To quote from my book, The Bayesian Choice (2007, Section 2.3, pp. 63-64)
The Bayesian approach to decision theory integrates on the parameter space $\Theta$, since $\theta$ is unknown, instead of integrating on the sampling space ${\cal X}$, as $x$ is observed. It relies on the posterior expected loss \begin{eqnarray*} \rho(\pi,d|x) & = & \mathbb{E}^\pi[L(\theta,d)|x] \\ \tag{1} & = & \int_{\Theta} \mathrm{L}(\theta,d) \pi(\theta|x)\, \text{d}\theta, \end{eqnarray*} which averages the error (i.e., the loss) according to the posterior distribution of the parameter $\theta$, conditional on the observed value $x$. Given $x$, the average error resulting from decision $d$ is actually $\rho(\pi,d|x)$. The posterior expected loss is thus a function of $x$ but this dependence is not an issue, as opposed to the frequentist dependence of the risk on the parameter because $x$, contrary to $\theta$, is known.

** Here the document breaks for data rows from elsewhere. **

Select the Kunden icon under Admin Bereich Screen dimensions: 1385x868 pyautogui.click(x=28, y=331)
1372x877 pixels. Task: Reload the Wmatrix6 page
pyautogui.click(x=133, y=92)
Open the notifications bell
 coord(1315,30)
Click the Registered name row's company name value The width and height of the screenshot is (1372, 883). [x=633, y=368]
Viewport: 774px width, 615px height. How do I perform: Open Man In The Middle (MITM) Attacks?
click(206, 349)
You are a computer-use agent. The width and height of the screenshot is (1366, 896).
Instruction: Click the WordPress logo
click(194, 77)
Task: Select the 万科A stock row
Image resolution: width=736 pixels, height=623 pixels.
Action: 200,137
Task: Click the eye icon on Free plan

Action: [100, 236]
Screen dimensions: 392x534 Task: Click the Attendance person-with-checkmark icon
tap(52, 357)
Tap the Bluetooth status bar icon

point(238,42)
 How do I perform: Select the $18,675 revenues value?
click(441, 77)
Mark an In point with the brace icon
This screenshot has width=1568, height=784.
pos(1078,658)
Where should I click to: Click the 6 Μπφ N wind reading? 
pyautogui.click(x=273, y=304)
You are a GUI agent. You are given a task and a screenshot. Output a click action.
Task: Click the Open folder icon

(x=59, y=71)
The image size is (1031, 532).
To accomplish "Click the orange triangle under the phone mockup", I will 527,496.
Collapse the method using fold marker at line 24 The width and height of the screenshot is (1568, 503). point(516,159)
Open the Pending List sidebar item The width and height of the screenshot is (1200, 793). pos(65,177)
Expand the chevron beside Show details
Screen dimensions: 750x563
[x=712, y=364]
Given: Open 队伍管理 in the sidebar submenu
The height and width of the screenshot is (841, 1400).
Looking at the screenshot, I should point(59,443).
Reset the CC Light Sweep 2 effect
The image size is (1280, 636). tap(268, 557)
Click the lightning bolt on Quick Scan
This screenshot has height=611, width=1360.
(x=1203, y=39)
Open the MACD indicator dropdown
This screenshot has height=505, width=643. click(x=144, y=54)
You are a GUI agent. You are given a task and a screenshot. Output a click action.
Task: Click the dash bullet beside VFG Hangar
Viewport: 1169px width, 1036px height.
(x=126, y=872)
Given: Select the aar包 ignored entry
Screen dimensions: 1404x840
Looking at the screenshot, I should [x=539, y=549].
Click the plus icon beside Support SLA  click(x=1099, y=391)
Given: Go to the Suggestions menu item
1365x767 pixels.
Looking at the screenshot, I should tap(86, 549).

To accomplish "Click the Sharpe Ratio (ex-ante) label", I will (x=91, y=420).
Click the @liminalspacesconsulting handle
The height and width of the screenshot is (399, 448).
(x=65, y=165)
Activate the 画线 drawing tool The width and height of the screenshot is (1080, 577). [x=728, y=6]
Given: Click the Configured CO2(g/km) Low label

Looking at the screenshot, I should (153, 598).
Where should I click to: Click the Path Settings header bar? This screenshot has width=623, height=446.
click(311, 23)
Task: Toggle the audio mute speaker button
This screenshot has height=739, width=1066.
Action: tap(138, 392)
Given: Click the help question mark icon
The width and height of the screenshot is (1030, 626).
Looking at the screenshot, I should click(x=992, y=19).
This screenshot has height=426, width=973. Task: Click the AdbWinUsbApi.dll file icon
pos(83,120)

Given a prior distribution $\pi$, it is also possible to define the integrated risk, which is the frequentist risk averaged over the values of $\theta$ according to their prior distribution \begin{eqnarray*} r(\pi,\delta) & = & \mathbb{E}^\pi[R(\theta,\delta)] \\ \tag{2} & = & \int_{\Theta} \int_{\cal X} \mathrm{L}(\theta,\delta(x))\, f(x|\theta) \,\text{d}x\ \pi(\theta)\, \text{d}\theta. \end{eqnarray*} One particular appeal of this second concept is that it associates a real number with every estimator, not a function of $\theta$. It therefore induces a total ordering on the set of estimator s, i.e., allows for the direct comparison of estimators. This implies that, while taking into account the prior \info\information through the prior distribution, the Bayesian approach is sufficiently reductive (in a positive sense) to reach an effective decision. Moreover, the above two notions are equivalent in that they lead to the same decision.
A bit further, I use the following definition for the Bayes risk:
A Bayes estimator associated with a prior distribution $\pi$ and a loss function $\mathrm{L}$ is any estimator $\delta^\pi$ which minimizes $r(\pi,\delta)$. For every $x\in\cal{X}$, it is given by $\delta^\pi(x)$, argument of $$\min_d \rho(\pi,d|x)$$ The value $$r(\pi) = r(\pi,\delta^\pi)\tag{3}$$ is then called the Bayes risk.